[Element and text position data]
##########
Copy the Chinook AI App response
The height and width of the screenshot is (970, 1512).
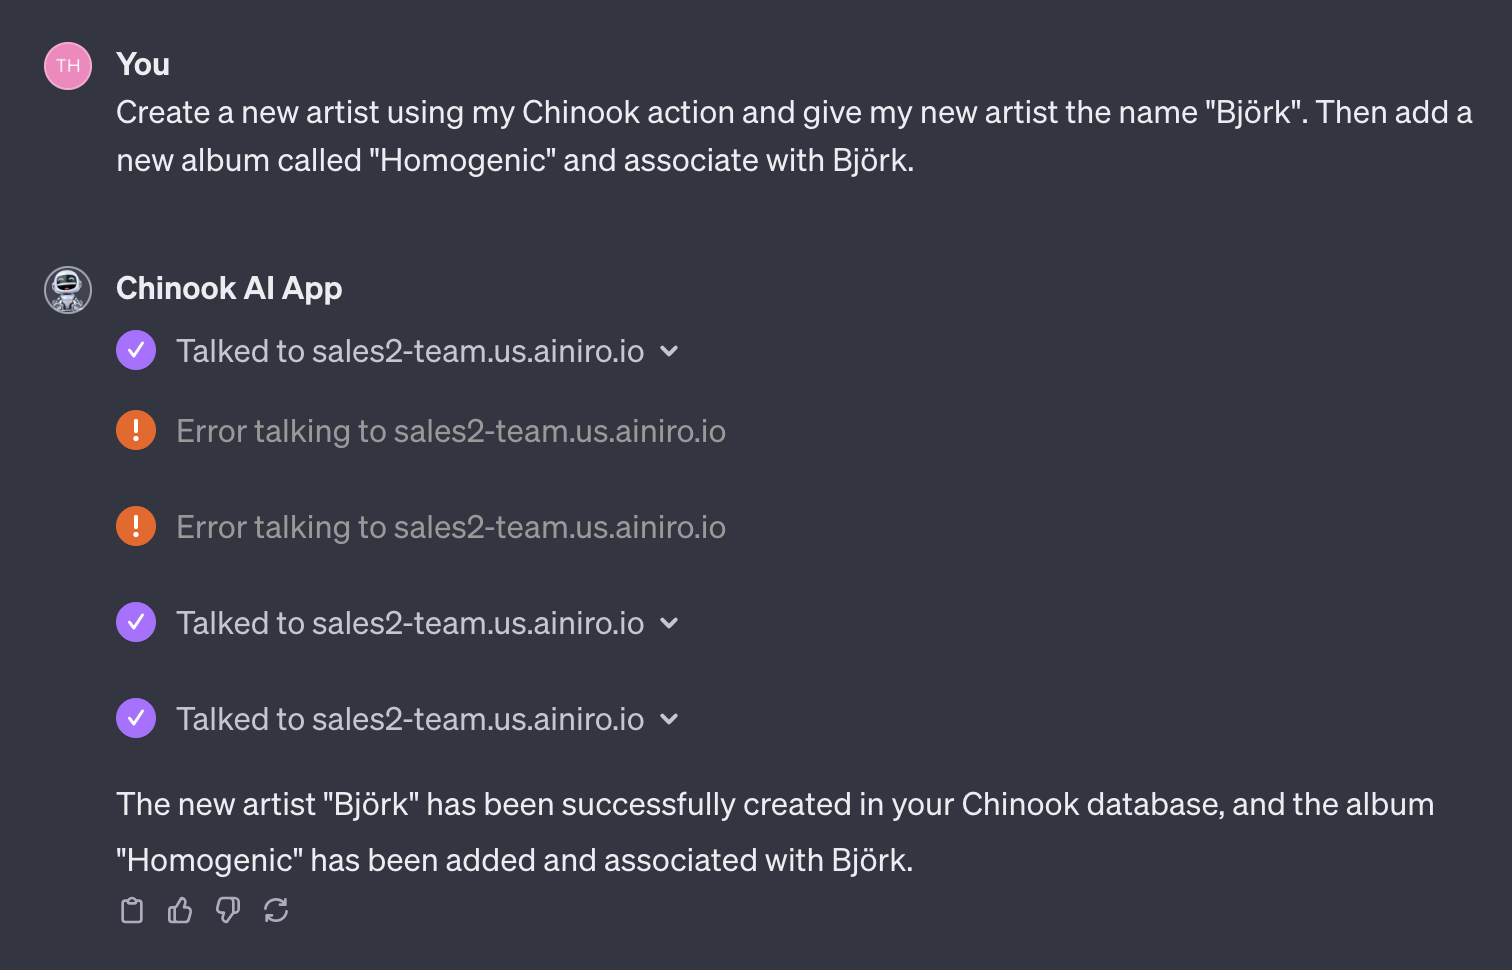pyautogui.click(x=132, y=910)
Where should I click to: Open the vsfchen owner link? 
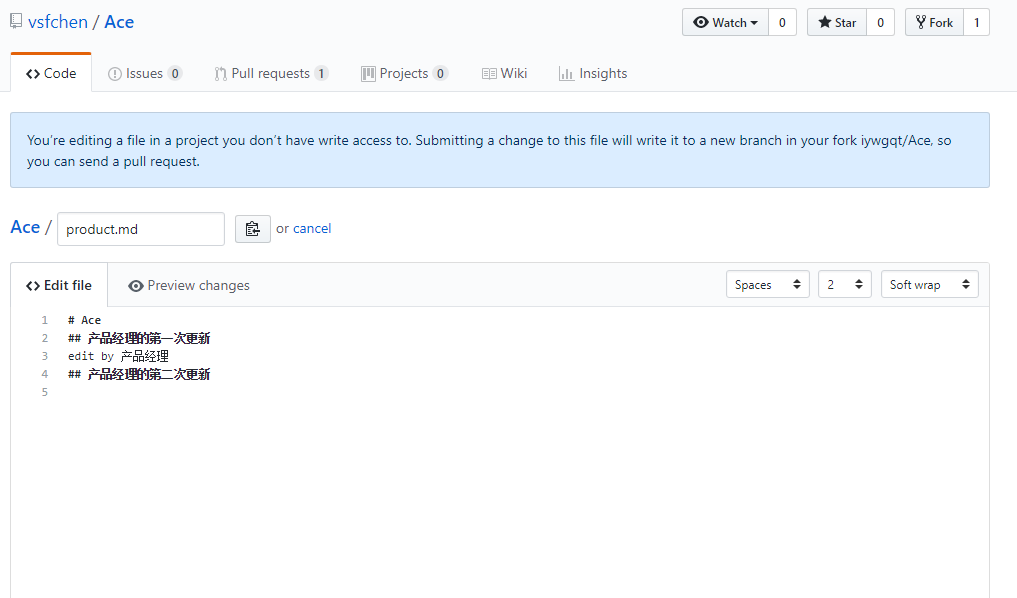tap(58, 22)
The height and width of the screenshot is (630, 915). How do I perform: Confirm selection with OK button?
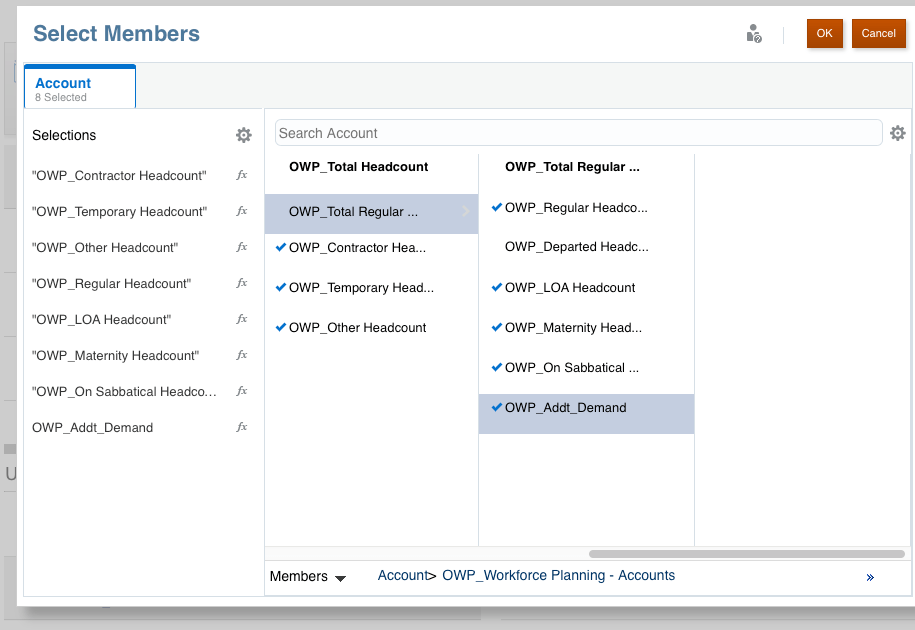[x=824, y=34]
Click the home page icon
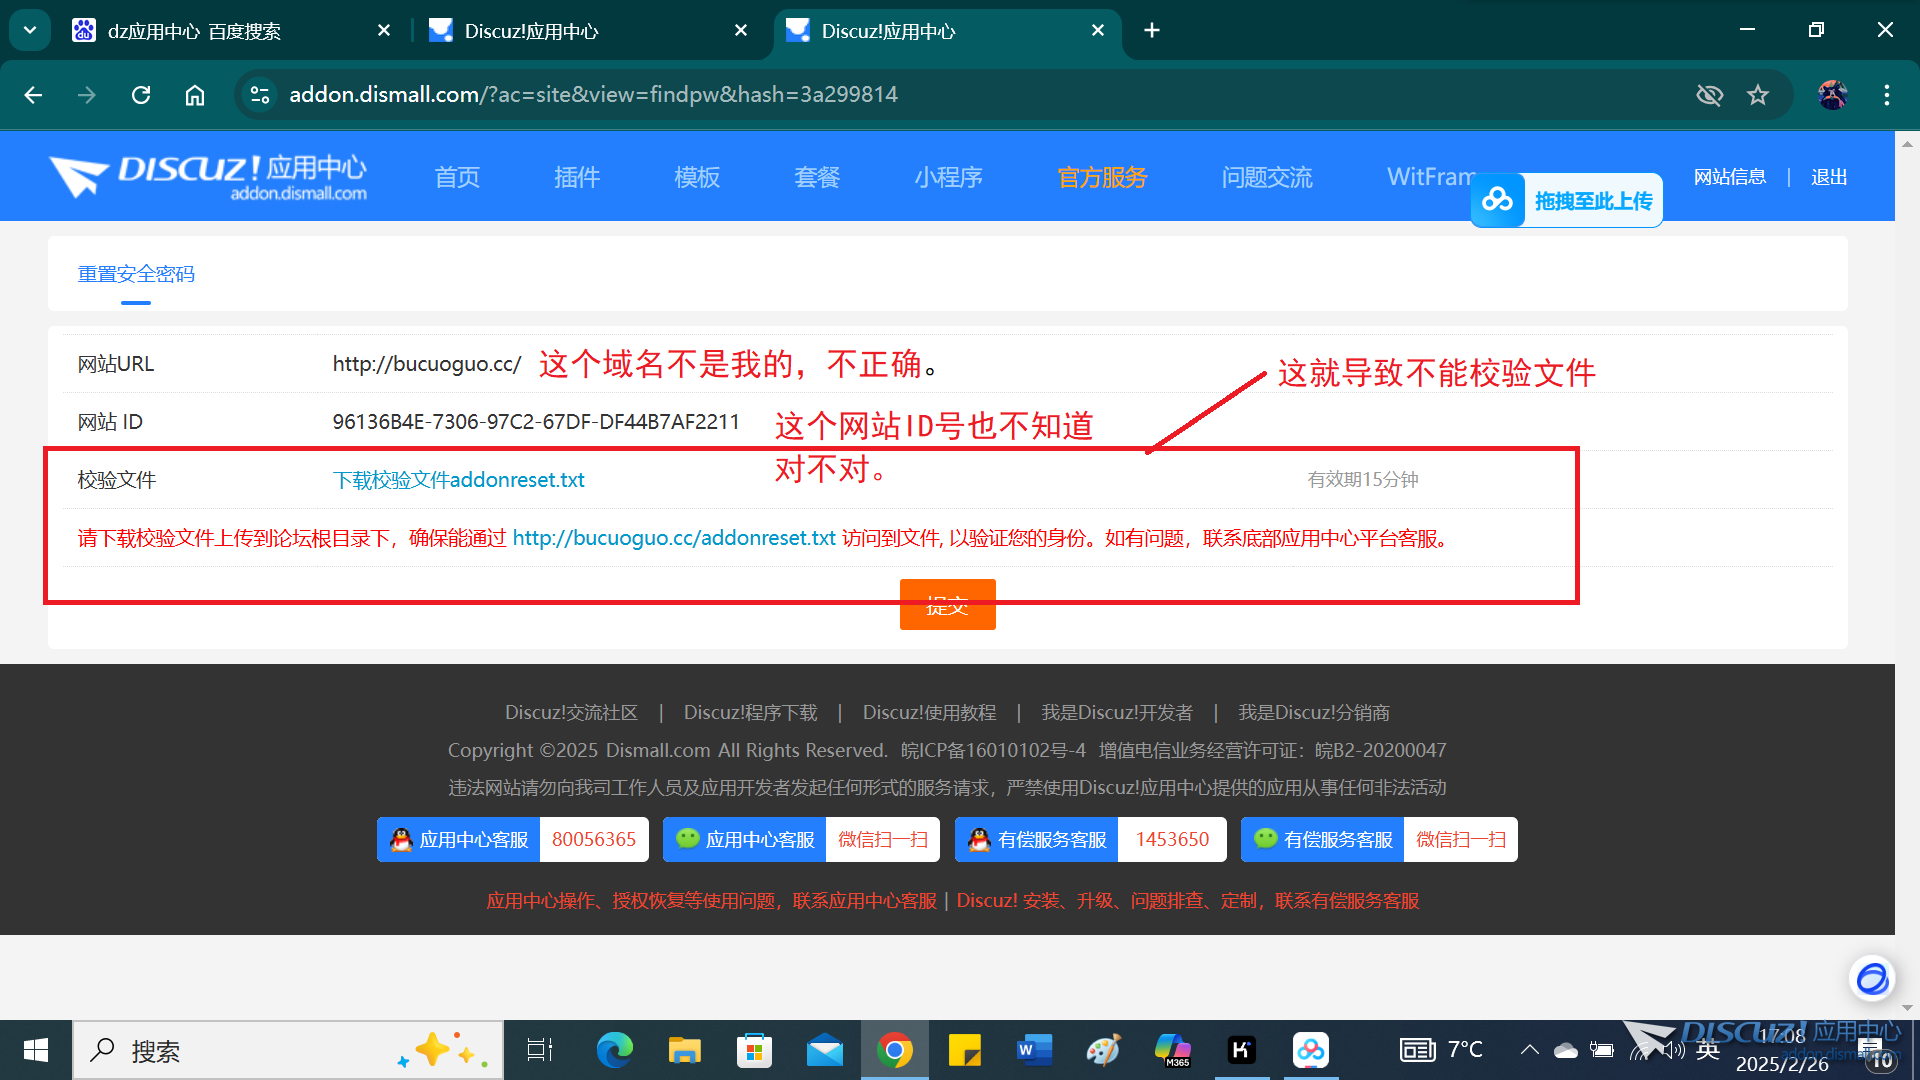1920x1080 pixels. (195, 95)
##########
→ Exercise requirements
Count the lines of the records above that contain the word "screenshot". Give only the number.

→ Solution to the exercise
2